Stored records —
• • • • • • •
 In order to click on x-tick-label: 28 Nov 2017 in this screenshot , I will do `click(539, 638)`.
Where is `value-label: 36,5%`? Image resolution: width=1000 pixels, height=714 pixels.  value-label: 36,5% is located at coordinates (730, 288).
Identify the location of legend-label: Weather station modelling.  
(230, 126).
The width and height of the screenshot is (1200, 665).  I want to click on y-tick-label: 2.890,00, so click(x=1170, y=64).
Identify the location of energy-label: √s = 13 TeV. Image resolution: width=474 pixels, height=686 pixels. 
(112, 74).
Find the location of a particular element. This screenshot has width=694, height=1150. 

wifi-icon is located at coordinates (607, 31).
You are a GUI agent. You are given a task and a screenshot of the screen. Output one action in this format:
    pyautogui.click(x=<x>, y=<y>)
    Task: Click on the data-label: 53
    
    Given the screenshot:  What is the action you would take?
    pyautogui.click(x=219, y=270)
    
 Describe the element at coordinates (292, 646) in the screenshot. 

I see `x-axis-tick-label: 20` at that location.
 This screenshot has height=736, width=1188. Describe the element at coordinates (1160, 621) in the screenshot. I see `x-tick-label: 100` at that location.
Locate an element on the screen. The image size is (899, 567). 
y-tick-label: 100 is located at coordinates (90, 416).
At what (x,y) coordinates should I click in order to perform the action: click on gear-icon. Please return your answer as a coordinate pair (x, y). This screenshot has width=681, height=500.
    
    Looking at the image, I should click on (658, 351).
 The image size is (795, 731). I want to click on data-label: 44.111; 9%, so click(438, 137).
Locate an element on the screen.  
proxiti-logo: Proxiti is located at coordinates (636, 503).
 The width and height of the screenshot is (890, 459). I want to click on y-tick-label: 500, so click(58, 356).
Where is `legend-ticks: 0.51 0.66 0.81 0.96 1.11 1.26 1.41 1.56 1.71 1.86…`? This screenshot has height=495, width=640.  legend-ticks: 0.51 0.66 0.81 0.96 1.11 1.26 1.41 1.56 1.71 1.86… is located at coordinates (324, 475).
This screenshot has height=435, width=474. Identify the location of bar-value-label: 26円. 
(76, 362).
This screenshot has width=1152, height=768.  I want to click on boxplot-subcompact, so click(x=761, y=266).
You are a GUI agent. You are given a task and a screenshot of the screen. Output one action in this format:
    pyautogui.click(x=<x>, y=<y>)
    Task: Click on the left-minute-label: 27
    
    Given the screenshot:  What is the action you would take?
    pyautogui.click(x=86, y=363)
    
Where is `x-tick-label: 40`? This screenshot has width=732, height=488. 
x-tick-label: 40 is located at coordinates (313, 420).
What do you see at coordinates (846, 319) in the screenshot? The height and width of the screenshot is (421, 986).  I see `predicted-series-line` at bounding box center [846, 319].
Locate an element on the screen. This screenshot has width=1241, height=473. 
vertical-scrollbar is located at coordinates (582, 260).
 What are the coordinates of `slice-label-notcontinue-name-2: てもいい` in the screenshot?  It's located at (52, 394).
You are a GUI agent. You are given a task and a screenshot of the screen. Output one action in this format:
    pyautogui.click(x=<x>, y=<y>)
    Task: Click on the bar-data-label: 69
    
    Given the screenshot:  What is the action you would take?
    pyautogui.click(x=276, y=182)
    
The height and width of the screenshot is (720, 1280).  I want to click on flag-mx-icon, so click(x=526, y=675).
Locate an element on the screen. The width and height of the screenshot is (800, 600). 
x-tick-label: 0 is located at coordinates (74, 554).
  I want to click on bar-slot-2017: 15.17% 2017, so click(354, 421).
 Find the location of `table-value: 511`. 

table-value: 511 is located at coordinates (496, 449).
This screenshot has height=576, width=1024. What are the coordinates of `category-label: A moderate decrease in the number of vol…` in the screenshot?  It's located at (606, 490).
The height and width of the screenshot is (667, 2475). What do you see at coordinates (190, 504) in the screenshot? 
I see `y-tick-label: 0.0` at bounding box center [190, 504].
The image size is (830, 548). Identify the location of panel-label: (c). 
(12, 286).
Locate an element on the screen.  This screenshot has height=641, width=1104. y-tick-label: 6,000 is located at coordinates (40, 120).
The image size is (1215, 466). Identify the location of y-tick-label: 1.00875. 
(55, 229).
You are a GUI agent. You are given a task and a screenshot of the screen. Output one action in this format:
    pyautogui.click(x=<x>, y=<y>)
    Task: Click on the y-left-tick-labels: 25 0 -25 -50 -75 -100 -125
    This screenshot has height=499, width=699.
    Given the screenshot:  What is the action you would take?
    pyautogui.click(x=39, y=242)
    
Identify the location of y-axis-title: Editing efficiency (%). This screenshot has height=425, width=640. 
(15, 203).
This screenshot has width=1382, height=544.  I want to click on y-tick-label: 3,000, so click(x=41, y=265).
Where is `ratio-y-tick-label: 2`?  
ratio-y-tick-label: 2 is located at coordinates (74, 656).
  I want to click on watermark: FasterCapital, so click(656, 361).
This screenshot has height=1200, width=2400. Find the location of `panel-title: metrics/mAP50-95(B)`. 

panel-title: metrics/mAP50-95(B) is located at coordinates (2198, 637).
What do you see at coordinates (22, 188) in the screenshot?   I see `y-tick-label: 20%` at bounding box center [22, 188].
• • • • • • •
Request — Rewrite the records starting at the line containing "Locate an element on the screen. The image" and ending at the line containing "at (52, 394).", replacing "Identify the location of" with "Find the location of" and leaving everything else unchanged.

Exercise answer —
Locate an element on the screen. The image size is (899, 567). 
y-tick-label: 100 is located at coordinates (90, 416).
At what (x,y) coordinates should I click in order to perform the action: click on gear-icon. Please return your answer as a coordinate pair (x, y). This screenshot has width=681, height=500.
    
    Looking at the image, I should click on (658, 351).
 The image size is (795, 731). I want to click on data-label: 44.111; 9%, so click(438, 137).
Locate an element on the screen.  
proxiti-logo: Proxiti is located at coordinates (636, 503).
 The width and height of the screenshot is (890, 459). I want to click on y-tick-label: 500, so click(58, 356).
Where is `legend-ticks: 0.51 0.66 0.81 0.96 1.11 1.26 1.41 1.56 1.71 1.86…`? This screenshot has height=495, width=640.  legend-ticks: 0.51 0.66 0.81 0.96 1.11 1.26 1.41 1.56 1.71 1.86… is located at coordinates (324, 475).
This screenshot has height=435, width=474. Find the location of bar-value-label: 26円. 
(76, 362).
This screenshot has width=1152, height=768.  I want to click on boxplot-subcompact, so click(x=761, y=266).
You are a GUI agent. You are given a task and a screenshot of the screen. Output one action in this format:
    pyautogui.click(x=<x>, y=<y>)
    Task: Click on the left-minute-label: 27
    
    Given the screenshot:  What is the action you would take?
    pyautogui.click(x=86, y=363)
    
Where is `x-tick-label: 40`? This screenshot has width=732, height=488. 
x-tick-label: 40 is located at coordinates (313, 420).
What do you see at coordinates (846, 319) in the screenshot? The height and width of the screenshot is (421, 986).  I see `predicted-series-line` at bounding box center [846, 319].
Locate an element on the screen. This screenshot has width=1241, height=473. 
vertical-scrollbar is located at coordinates (582, 260).
 What are the coordinates of `slice-label-notcontinue-name-2: てもいい` in the screenshot?  It's located at (52, 394).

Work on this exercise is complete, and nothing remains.